▸ Instructions to follow
Copy each line below in which the string "will" occurs.

=-=-=-=-=

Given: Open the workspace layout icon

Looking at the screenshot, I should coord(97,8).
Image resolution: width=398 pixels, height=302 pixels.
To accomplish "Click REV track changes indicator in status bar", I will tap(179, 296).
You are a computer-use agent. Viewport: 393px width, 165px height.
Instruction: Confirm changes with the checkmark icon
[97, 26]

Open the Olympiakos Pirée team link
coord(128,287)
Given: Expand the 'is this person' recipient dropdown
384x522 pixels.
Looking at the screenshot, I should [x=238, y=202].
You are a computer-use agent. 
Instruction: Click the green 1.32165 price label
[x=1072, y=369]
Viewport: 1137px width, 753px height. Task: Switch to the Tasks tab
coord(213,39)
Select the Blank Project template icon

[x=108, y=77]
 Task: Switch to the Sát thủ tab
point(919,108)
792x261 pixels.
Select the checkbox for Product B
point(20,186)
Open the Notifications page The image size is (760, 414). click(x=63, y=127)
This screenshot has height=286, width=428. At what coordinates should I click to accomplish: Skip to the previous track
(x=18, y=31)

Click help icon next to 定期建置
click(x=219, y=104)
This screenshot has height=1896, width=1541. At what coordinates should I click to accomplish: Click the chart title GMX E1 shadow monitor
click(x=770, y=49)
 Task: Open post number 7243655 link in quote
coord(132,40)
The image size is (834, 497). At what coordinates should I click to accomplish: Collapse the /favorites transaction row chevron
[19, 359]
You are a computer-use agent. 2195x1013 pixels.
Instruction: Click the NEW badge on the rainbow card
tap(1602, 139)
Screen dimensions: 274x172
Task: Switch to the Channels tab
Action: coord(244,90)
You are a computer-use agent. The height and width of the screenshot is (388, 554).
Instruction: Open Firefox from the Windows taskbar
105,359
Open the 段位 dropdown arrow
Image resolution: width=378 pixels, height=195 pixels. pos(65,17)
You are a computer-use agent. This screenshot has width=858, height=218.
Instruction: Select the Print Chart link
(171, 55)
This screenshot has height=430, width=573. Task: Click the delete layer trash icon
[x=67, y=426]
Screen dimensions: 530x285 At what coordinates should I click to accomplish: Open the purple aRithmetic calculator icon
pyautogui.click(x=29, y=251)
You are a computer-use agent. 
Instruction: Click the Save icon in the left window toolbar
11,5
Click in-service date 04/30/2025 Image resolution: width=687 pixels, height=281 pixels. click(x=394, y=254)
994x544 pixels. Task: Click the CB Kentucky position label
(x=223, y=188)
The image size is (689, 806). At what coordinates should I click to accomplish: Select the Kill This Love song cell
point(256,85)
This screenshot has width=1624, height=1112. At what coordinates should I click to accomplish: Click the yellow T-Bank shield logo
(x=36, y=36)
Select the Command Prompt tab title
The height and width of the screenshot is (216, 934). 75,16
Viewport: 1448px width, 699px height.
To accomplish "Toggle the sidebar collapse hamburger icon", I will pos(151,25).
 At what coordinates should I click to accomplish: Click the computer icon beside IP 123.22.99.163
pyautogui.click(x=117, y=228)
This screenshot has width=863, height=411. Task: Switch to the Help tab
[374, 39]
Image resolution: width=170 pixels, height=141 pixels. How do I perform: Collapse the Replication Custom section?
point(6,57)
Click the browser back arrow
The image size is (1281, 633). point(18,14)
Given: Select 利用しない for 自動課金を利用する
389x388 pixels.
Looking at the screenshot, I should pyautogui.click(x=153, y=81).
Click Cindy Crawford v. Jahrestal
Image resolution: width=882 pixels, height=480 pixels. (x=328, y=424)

=-=-=-=-=

▸ Solution for this exercise
To accomplish "Click REV track changes indicator in status bar", I will tap(179, 296).
To accomplish "Toggle the sidebar collapse hamburger icon", I will pos(151,25).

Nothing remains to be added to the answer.